Many people start a website without a concept of how their target market will get there. They don’t have a firm grasp of keyword research. They may understand that people search each month for different keywords, but they don’t realize that there is a lot of competition within each keyword for the top spot. Other people may assume that lots of keyword searches will lead to results regardless of the competition, but in reality, if you aren’t showing up on the first page of google in one of the top three spots, it is unlikely that you will receive that traffic that you targeted with your keyword. Today, I will discuss how to find keywords for a website in three simple steps.
Smart marketers go after the low competition keywords that do get some traffic each month. The reasoning for that is that they are likely to get ranked on the first page for those keywords. While the keywords may get fewer search engine results, grabbing the low competition traffic gives them a chance at survival. It gives them some traffic to their website each month.
Use a Keyword Tool to Generate Keyword Ideas
Begin by opening up your keyword tool and typing in what you would like to focus your website on. For example, if you are building a website on growing tomatoes, you may want to type in “grow tomatoes,” and look at how many searches and how many other websites have that topic. Grow tomatoes is most likely too broad. Your reader may want to grow cherry tomatoes and your website is dedicated to heirloom tomatoes. As you are looking at the results that came up in your keyword tool, you may want to figure out if you can find a more specific topic that has less competition. “Growing yellow heirloom tomatoes” may be what closer to what your target audience wants.
By checking out the keyword tool’s search results, you can get a better idea of what people are looking for reagrding your topic.
The “Alphabet Soup” Method
For the alphabet soup method of finding keywords, you are going to go into Google and type your main keyword. After you type in the keyword, you are going to type in the first letter of the alphabet and see what pops up afterward. Google will pull up the things that people have been searching for below their search box. This will give you even more insight into the keywords that you can further research.

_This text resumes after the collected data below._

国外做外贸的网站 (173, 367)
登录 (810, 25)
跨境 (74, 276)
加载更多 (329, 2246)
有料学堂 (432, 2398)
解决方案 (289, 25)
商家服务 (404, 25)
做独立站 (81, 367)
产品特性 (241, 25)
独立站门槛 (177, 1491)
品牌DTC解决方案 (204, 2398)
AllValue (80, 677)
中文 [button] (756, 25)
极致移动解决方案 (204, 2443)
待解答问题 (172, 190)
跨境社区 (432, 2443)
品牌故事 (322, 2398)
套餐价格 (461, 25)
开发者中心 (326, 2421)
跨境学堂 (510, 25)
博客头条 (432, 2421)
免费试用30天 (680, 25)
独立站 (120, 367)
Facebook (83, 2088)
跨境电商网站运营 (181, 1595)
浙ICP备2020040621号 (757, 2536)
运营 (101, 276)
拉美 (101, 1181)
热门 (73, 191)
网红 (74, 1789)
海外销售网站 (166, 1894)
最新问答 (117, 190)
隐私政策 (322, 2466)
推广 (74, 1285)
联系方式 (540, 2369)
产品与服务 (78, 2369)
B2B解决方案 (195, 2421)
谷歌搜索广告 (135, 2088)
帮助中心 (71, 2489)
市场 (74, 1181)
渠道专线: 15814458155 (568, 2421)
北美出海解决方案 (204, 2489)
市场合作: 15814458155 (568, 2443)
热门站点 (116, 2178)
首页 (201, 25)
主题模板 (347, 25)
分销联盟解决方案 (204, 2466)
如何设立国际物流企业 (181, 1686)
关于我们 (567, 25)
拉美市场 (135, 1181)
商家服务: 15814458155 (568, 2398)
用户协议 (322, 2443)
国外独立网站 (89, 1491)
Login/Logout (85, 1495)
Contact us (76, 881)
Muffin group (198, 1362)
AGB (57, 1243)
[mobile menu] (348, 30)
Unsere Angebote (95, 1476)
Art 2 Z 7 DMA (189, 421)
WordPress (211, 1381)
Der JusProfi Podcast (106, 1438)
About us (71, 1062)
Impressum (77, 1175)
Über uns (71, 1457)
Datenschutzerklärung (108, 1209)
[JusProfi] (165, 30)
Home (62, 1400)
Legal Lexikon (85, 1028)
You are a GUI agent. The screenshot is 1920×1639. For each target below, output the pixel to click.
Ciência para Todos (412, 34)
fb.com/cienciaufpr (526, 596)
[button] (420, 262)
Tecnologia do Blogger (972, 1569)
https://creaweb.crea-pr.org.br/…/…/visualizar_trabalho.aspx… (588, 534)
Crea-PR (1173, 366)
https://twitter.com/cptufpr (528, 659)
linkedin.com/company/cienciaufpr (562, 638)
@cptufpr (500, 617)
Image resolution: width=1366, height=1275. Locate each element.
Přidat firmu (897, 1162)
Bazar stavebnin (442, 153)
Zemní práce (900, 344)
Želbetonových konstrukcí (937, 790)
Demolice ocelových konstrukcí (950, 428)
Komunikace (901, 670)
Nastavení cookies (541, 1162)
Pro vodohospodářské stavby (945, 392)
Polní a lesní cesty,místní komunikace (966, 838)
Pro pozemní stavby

After you have gone through the alphabet, you will have some more ideas on keywords that you can look further into and see if they meet your criteria. Keep in mind that just because they pop up in the search results doesn’t mean that they are going to be low competition keywords. They are just the ones that have been recently searched for in Google, which is a good thing.
“How to…” Keywords
These days, there are many do it yourselfers online. When you are looking for long tail keywords, you may want to focus on how to do something. If we take our gardening example, you could research terms like “how to start tomato plants from seed.” Or you could dig a bit deeper into the topic of growing heirloom tomatoes, and do something like, “how to save heirloom tomato seeds.” These would target the tomato gardeners that are specifically interested in heirloom seeds.
Creating a bunch of “How to” articles on your website gives your visitors a lot of value. They don’t feel like you are just selling to them, they see you as someone who truly wants to share your knowledge and be successful. Many times when I am searching for keywords, I simply add how to in front of the idea and bingo! I’ve discovered a long tail keyword with little to no competition. Some niches are going to be a bit tougher than others, but you get the idea. Teach someone how to do something and they will come back over and over again. You’ll have a devoted reader!
Finding Buyer Keywords
This one is a little bit trickier because people are wary of being sold products. They can generally tell when something is simply sales copy or the person is full of it. However, we are now in the age of online shopping. People who are looking to buy something are likely to look for reviews, so using the product title and adding review to it can help to narrow down the competition. For example, taking the heirloom tomato example, you would use Cherokee Purple heirloom tomato reviews. For something that specific, you could also use “Buy cherokee purple tomato seeds.” That may not have a lot of competition because it is so specific.
Buyers tend to also like to read about the Pros and Cons of a product. Adding the words Pros and Cons to the title could narrow down your competition and still bring in a lot of search results. Buyers tend to want to avoid scams, so taking a product and questioning whether it is a scam or not in the title is something that many affiliate marketers do to reduce competition when targeting a keyword.
When you are writing a product review, keep in mind that buyers are always looking for the best on the market. You can add “Best” to you keyword in order to create a long tail keyword with less competition. For example, “Best beefsteak tomato” or “Best fertilizer for growing tomatoes.”
Finding the right keyword for your audience is more of an art than a science. You will discover that you spend a bit of time looking at word combinations and figuring out different ways to say the same thing sometimes. However, the keyword research will pay off when you start receiving traffic to your website. You’ll realize that gaining a few visitors a month consistently was far better than chasing the biggest search result and trying to edge out your competitor who is spending thousands on his website to stay in that top spot.